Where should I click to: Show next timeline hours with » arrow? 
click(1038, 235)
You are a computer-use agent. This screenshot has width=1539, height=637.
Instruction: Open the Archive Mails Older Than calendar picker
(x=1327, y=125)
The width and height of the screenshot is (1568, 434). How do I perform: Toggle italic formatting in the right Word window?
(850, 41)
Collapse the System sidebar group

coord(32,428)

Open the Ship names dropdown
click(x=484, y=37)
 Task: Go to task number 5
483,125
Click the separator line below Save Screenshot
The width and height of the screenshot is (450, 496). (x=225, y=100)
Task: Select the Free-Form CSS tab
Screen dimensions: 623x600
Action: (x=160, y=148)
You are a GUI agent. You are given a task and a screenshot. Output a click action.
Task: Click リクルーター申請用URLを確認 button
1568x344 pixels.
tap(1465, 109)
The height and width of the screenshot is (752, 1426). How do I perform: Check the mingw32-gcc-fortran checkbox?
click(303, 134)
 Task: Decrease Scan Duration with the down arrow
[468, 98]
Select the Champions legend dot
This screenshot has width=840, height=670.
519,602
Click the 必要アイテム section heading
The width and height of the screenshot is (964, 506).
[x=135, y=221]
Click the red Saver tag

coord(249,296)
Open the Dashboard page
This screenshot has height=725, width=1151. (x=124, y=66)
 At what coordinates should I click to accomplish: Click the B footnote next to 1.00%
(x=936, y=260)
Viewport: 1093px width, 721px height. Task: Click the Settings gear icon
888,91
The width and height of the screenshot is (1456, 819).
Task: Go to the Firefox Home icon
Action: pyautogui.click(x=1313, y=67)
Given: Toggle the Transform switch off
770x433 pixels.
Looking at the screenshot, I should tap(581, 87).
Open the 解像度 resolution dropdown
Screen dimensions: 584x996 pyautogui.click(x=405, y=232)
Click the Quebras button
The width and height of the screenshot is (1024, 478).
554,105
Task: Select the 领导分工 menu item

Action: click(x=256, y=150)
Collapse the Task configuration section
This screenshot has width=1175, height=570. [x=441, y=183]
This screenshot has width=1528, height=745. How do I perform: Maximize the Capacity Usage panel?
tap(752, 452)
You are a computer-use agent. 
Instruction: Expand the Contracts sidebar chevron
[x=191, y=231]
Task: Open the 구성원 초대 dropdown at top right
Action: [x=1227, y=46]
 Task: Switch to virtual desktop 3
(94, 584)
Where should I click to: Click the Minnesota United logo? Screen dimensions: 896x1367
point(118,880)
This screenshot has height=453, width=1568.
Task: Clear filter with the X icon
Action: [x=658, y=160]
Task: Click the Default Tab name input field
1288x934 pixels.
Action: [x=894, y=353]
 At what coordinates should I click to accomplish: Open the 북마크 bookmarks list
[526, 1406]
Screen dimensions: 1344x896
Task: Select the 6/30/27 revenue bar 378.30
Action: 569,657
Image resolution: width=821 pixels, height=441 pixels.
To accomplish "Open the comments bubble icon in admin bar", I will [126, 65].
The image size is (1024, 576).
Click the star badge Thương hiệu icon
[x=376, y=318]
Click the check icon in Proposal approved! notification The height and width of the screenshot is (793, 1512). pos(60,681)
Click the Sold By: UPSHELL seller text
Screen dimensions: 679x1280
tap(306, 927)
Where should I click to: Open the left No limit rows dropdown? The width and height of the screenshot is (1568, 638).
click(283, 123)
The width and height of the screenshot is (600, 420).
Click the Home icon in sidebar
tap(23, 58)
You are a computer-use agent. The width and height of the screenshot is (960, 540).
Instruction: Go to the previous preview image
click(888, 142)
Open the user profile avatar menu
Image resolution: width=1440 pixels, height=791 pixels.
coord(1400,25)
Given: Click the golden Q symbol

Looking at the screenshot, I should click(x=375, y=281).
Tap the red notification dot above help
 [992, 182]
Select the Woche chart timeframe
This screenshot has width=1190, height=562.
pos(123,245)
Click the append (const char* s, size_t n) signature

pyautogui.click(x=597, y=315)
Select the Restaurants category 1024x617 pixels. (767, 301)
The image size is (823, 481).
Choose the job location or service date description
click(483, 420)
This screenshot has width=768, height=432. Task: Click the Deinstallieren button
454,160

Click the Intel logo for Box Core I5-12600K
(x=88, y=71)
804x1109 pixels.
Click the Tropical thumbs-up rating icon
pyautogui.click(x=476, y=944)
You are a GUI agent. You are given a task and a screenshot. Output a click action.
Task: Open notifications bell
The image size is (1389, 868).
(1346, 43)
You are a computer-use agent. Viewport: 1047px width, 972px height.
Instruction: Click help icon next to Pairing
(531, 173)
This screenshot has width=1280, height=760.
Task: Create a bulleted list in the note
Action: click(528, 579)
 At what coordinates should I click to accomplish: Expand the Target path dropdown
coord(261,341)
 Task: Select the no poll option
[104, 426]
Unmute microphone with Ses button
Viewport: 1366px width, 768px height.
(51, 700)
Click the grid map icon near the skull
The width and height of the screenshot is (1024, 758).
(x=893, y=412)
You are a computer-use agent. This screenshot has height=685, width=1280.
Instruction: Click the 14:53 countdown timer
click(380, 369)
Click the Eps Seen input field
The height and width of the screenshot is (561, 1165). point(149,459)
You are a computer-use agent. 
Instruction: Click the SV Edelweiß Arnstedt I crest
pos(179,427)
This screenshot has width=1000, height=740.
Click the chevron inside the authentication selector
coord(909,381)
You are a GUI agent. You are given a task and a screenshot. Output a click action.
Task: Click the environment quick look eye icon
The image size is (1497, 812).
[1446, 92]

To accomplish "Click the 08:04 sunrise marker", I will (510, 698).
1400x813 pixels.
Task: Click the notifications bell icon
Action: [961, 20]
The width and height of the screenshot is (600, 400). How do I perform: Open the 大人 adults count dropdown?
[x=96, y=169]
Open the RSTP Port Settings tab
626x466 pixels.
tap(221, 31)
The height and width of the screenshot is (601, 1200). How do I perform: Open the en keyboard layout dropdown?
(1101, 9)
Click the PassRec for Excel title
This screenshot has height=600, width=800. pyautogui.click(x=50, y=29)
============================================================
Each record above must be given again exactly.

Where should I click to: Show next timeline hours with » arrow? 
click(1038, 235)
You are a computer-use agent. This screenshot has width=1539, height=637.
Instruction: Open the Archive Mails Older Than calendar picker
(x=1327, y=125)
The width and height of the screenshot is (1568, 434). How do I perform: Toggle italic formatting in the right Word window?
(850, 41)
Collapse the System sidebar group

coord(32,428)

Open the Ship names dropdown
click(x=484, y=37)
 Task: Go to task number 5
483,125
Click the separator line below Save Screenshot
The width and height of the screenshot is (450, 496). (x=225, y=100)
Task: Select the Free-Form CSS tab
Screen dimensions: 623x600
Action: (x=160, y=148)
You are a GUI agent. You are given a task and a screenshot. Output a click action.
Task: Click リクルーター申請用URLを確認 button
1568x344 pixels.
tap(1465, 109)
The height and width of the screenshot is (752, 1426). How do I perform: Check the mingw32-gcc-fortran checkbox?
click(303, 134)
 Task: Decrease Scan Duration with the down arrow
[468, 98]
Select the Champions legend dot
This screenshot has width=840, height=670.
519,602
Click the 必要アイテム section heading
The width and height of the screenshot is (964, 506).
[x=135, y=221]
Click the red Saver tag

coord(249,296)
Open the Dashboard page
This screenshot has height=725, width=1151. (x=124, y=66)
 At what coordinates should I click to accomplish: Click the B footnote next to 1.00%
(x=936, y=260)
Viewport: 1093px width, 721px height. Task: Click the Settings gear icon
888,91
The width and height of the screenshot is (1456, 819).
Task: Go to the Firefox Home icon
Action: pyautogui.click(x=1313, y=67)
Given: Toggle the Transform switch off
770x433 pixels.
Looking at the screenshot, I should tap(581, 87).
Open the 解像度 resolution dropdown
Screen dimensions: 584x996 pyautogui.click(x=405, y=232)
Click the Quebras button
The width and height of the screenshot is (1024, 478).
554,105
Task: Select the 领导分工 menu item

Action: click(x=256, y=150)
Collapse the Task configuration section
This screenshot has width=1175, height=570. [x=441, y=183]
This screenshot has width=1528, height=745. How do I perform: Maximize the Capacity Usage panel?
tap(752, 452)
You are a computer-use agent. 
Instruction: Expand the Contracts sidebar chevron
[x=191, y=231]
Task: Open the 구성원 초대 dropdown at top right
Action: [x=1227, y=46]
 Task: Switch to virtual desktop 3
(94, 584)
Where should I click to: Click the Minnesota United logo? Screen dimensions: 896x1367
point(118,880)
This screenshot has height=453, width=1568.
Task: Clear filter with the X icon
Action: [x=658, y=160]
Task: Click the Default Tab name input field
1288x934 pixels.
Action: [x=894, y=353]
 At what coordinates should I click to accomplish: Open the 북마크 bookmarks list
[526, 1406]
Screen dimensions: 1344x896
Task: Select the 6/30/27 revenue bar 378.30
Action: 569,657
Image resolution: width=821 pixels, height=441 pixels.
To accomplish "Open the comments bubble icon in admin bar", I will [126, 65].
The image size is (1024, 576).
Click the star badge Thương hiệu icon
[x=376, y=318]
Click the check icon in Proposal approved! notification The height and width of the screenshot is (793, 1512). pos(60,681)
Click the Sold By: UPSHELL seller text
Screen dimensions: 679x1280
tap(306, 927)
Where should I click to: Open the left No limit rows dropdown? The width and height of the screenshot is (1568, 638).
click(283, 123)
The width and height of the screenshot is (600, 420).
Click the Home icon in sidebar
tap(23, 58)
You are a computer-use agent. The width and height of the screenshot is (960, 540).
Instruction: Go to the previous preview image
click(888, 142)
Open the user profile avatar menu
Image resolution: width=1440 pixels, height=791 pixels.
coord(1400,25)
Given: Click the golden Q symbol

Looking at the screenshot, I should click(x=375, y=281).
Tap the red notification dot above help
 [992, 182]
Select the Woche chart timeframe
This screenshot has width=1190, height=562.
pos(123,245)
Click the append (const char* s, size_t n) signature

pyautogui.click(x=597, y=315)
Select the Restaurants category 1024x617 pixels. (767, 301)
The image size is (823, 481).
Choose the job location or service date description
click(483, 420)
This screenshot has width=768, height=432. Task: Click the Deinstallieren button
454,160

Click the Intel logo for Box Core I5-12600K
(x=88, y=71)
804x1109 pixels.
Click the Tropical thumbs-up rating icon
pyautogui.click(x=476, y=944)
You are a GUI agent. You are given a task and a screenshot. Output a click action.
Task: Open notifications bell
The image size is (1389, 868).
(1346, 43)
You are a computer-use agent. Viewport: 1047px width, 972px height.
Instruction: Click help icon next to Pairing
(531, 173)
This screenshot has width=1280, height=760.
Task: Create a bulleted list in the note
Action: click(528, 579)
 At what coordinates should I click to accomplish: Expand the Target path dropdown
coord(261,341)
 Task: Select the no poll option
[104, 426]
Unmute microphone with Ses button
Viewport: 1366px width, 768px height.
(51, 700)
Click the grid map icon near the skull
The width and height of the screenshot is (1024, 758).
(x=893, y=412)
You are a computer-use agent. This screenshot has height=685, width=1280.
Instruction: Click the 14:53 countdown timer
click(380, 369)
Click the Eps Seen input field
The height and width of the screenshot is (561, 1165). point(149,459)
You are a computer-use agent. 
Instruction: Click the SV Edelweiß Arnstedt I crest
pos(179,427)
This screenshot has width=1000, height=740.
Click the chevron inside the authentication selector
coord(909,381)
You are a GUI agent. You are given a task and a screenshot. Output a click action.
Task: Click the environment quick look eye icon
The image size is (1497, 812).
[1446, 92]

To accomplish "Click the 08:04 sunrise marker", I will (510, 698).
1400x813 pixels.
Task: Click the notifications bell icon
Action: [961, 20]
The width and height of the screenshot is (600, 400). How do I perform: Open the 大人 adults count dropdown?
[x=96, y=169]
Open the RSTP Port Settings tab
626x466 pixels.
tap(221, 31)
The height and width of the screenshot is (601, 1200). How do I perform: Open the en keyboard layout dropdown?
(1101, 9)
Click the PassRec for Excel title
This screenshot has height=600, width=800. pyautogui.click(x=50, y=29)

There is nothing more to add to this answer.